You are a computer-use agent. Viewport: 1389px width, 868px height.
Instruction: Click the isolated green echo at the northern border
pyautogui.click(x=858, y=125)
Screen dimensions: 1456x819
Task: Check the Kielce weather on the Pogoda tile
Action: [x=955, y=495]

═══

YOUR GOAL: Send back the whole listing, exactly as written.

PROBLEM SOLUTION:
You are a computer-use agent. Viewport: 1389px width, 868px height.
Instruction: Click the isolated green echo at the northern border
pyautogui.click(x=858, y=125)
Screen dimensions: 1456x819
Task: Check the Kielce weather on the Pogoda tile
Action: [x=955, y=495]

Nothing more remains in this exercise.